• **Task item**:
Your reply should reproduce each entry exactly and contain no pictures.
BEGIN Extracted records
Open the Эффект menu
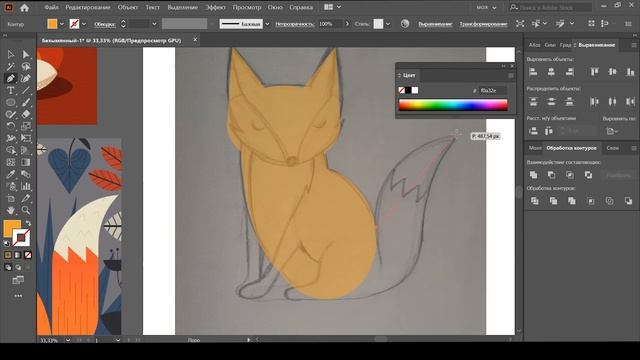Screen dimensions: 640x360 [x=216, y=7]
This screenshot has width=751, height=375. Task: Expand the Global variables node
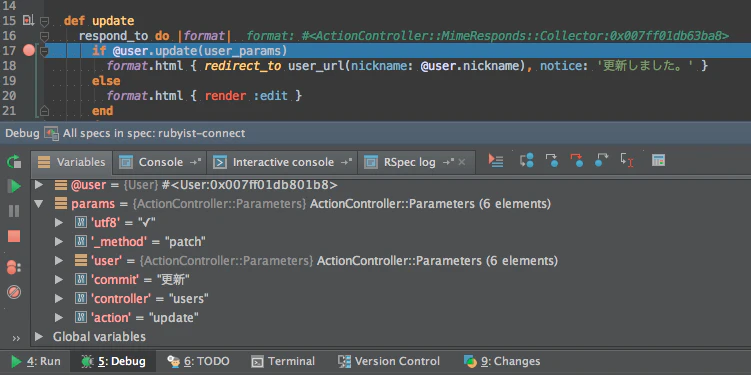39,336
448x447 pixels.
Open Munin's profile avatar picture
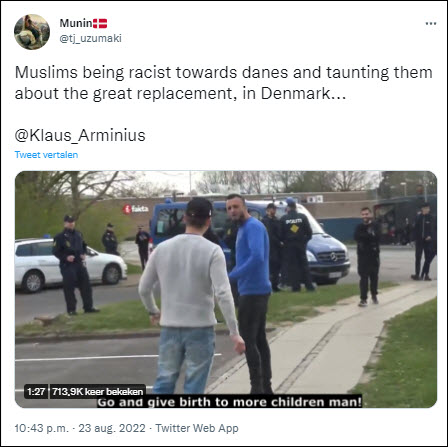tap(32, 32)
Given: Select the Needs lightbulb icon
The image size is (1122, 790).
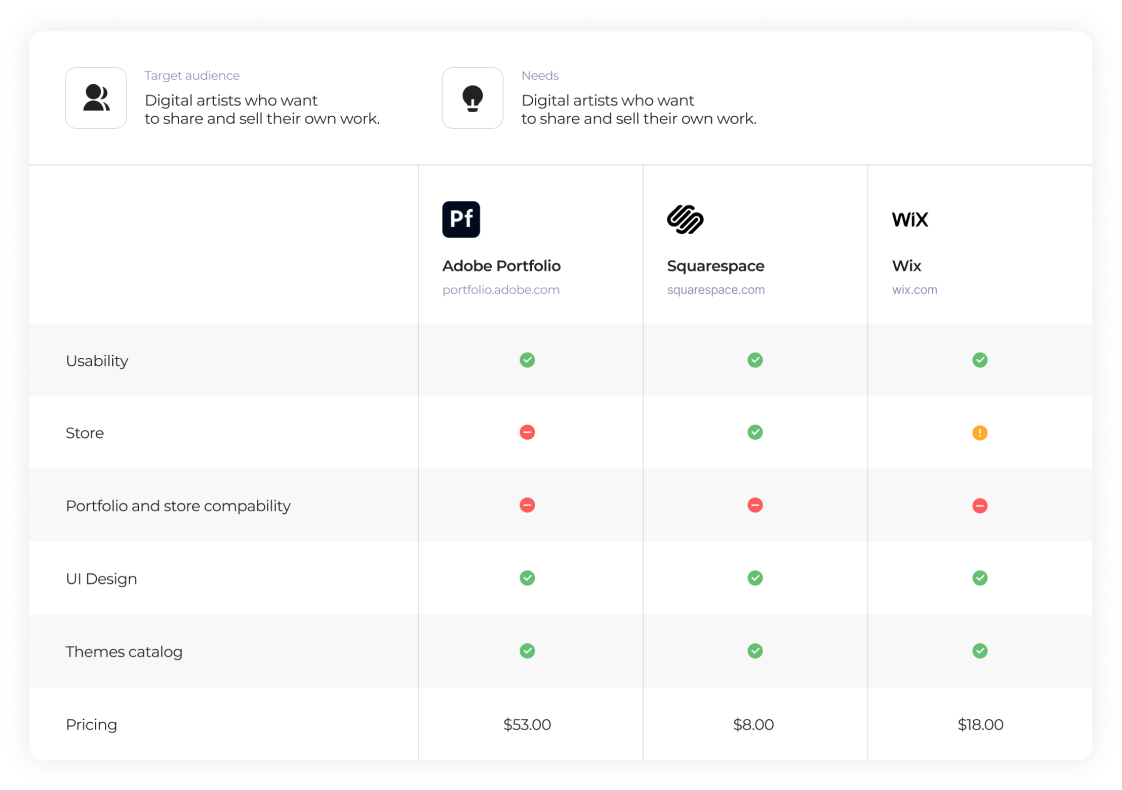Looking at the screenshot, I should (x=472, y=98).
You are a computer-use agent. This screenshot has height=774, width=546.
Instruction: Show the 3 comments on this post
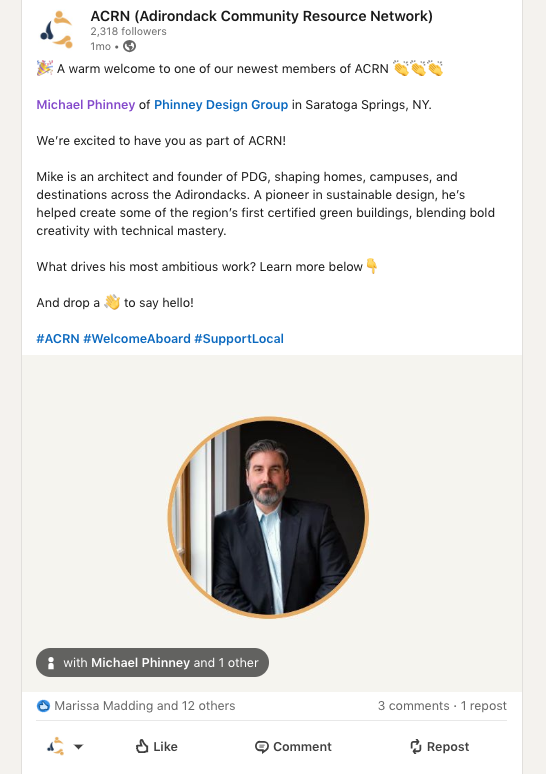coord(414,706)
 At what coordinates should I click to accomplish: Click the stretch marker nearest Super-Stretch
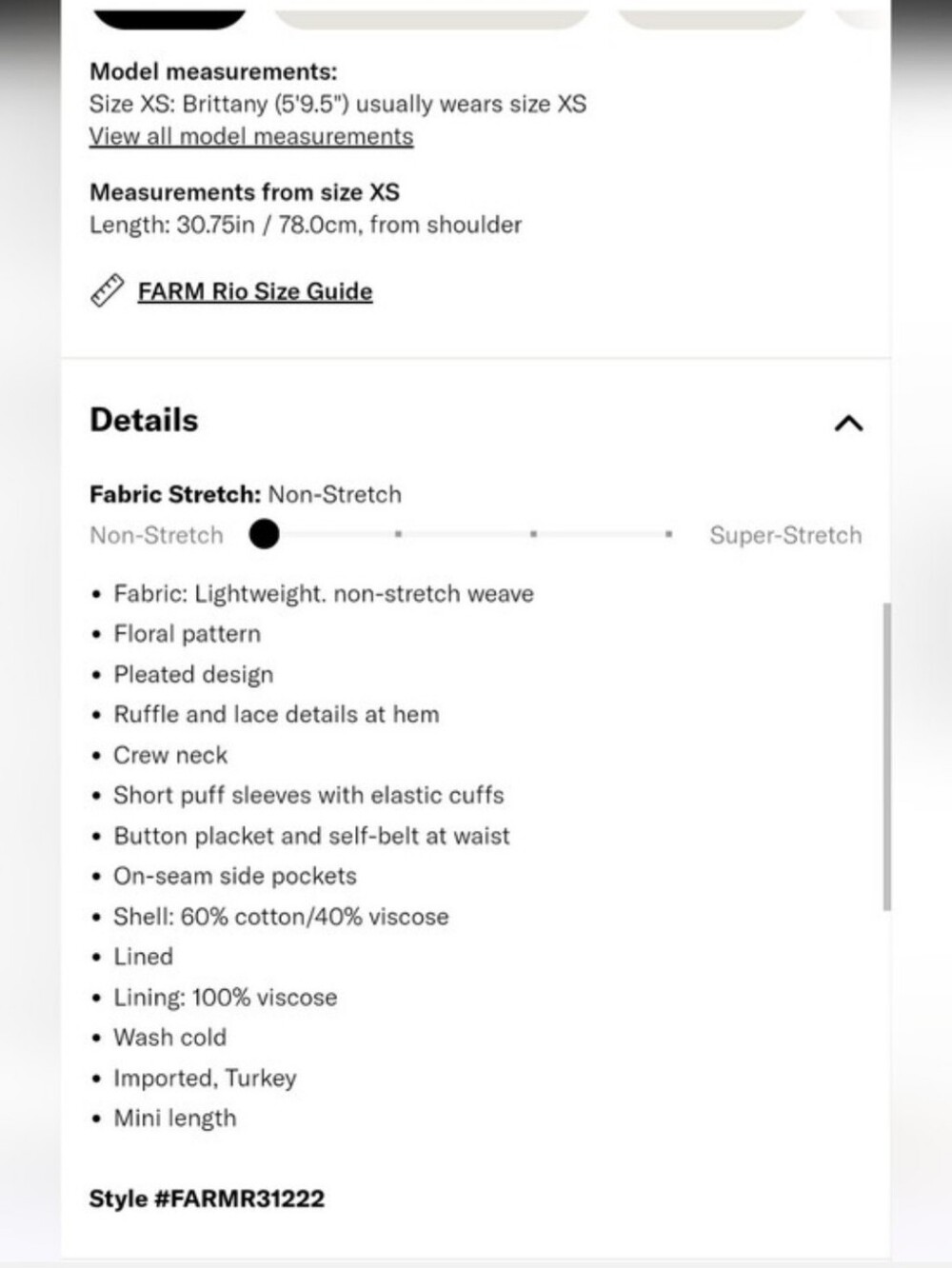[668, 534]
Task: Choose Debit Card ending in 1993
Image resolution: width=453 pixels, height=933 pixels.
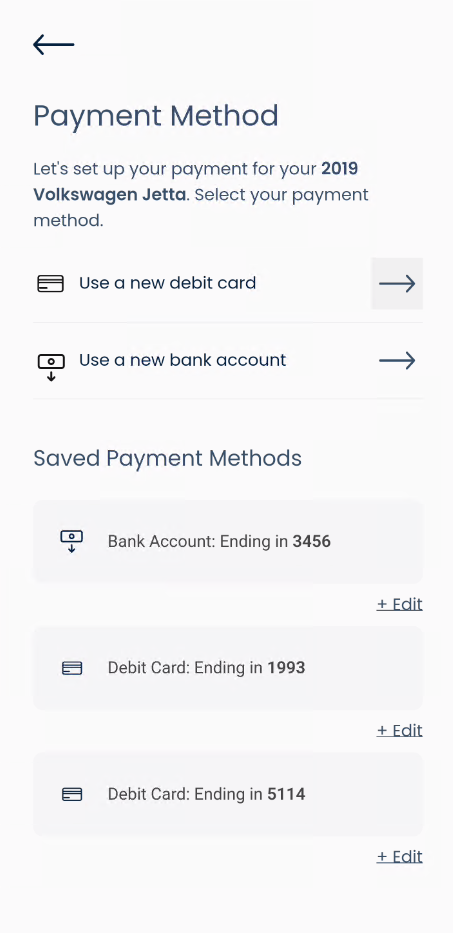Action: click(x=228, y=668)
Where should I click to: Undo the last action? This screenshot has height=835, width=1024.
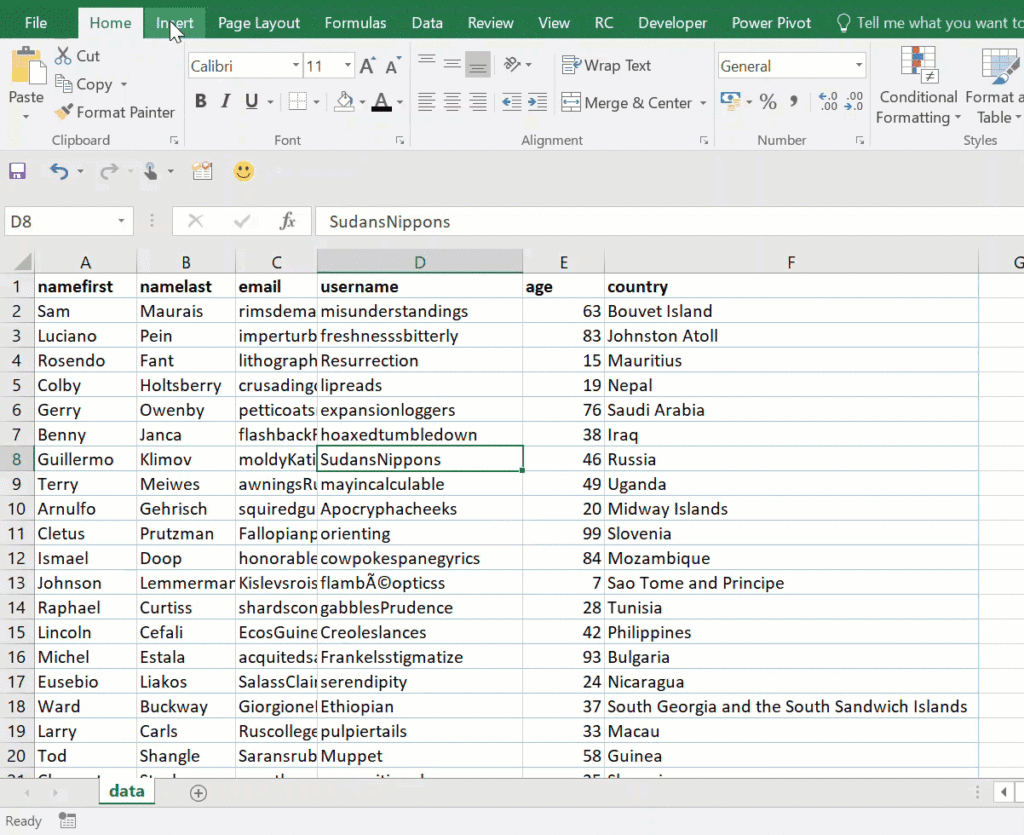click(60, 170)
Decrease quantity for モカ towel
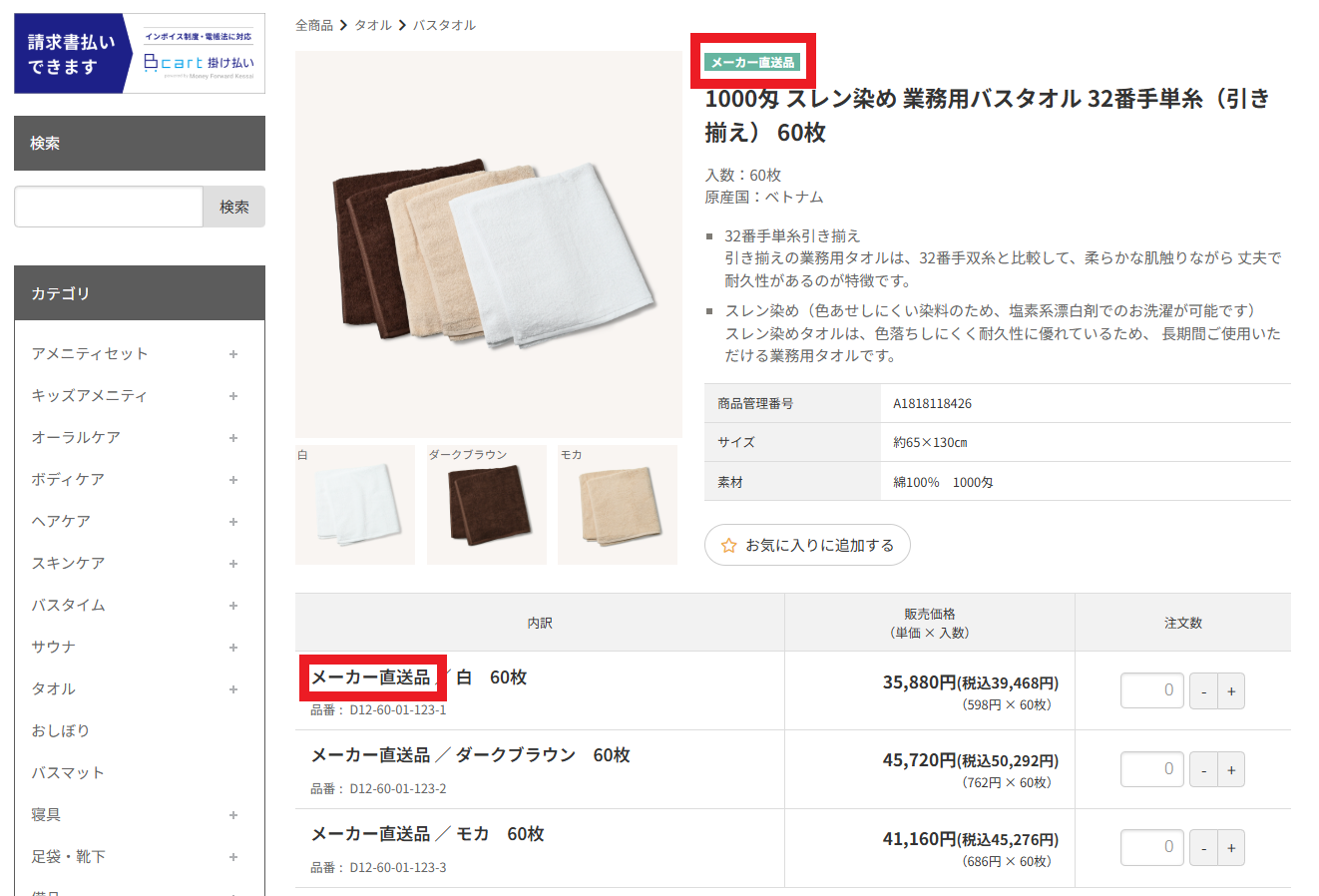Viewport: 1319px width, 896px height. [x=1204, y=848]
END Extracted records
• **Solution**:
Open the Эффект menu
Screen dimensions: 640x360 [x=216, y=7]
This screenshot has width=751, height=375. Task: Expand the Global variables node
39,336
448x447 pixels.
Open Munin's profile avatar picture
tap(32, 32)
Given: Select the Needs lightbulb icon
The image size is (1122, 790).
Looking at the screenshot, I should (x=472, y=98).
You are a computer-use agent. This screenshot has height=774, width=546.
Instruction: Show the 3 comments on this post
coord(414,706)
 At what coordinates should I click to accomplish: Click the stretch marker nearest Super-Stretch
[668, 534]
Task: Choose Debit Card ending in 1993
Image resolution: width=453 pixels, height=933 pixels.
Action: click(x=228, y=668)
Where should I click to: Undo the last action? This screenshot has height=835, width=1024.
click(60, 170)
Decrease quantity for モカ towel
Viewport: 1319px width, 896px height. [x=1204, y=848]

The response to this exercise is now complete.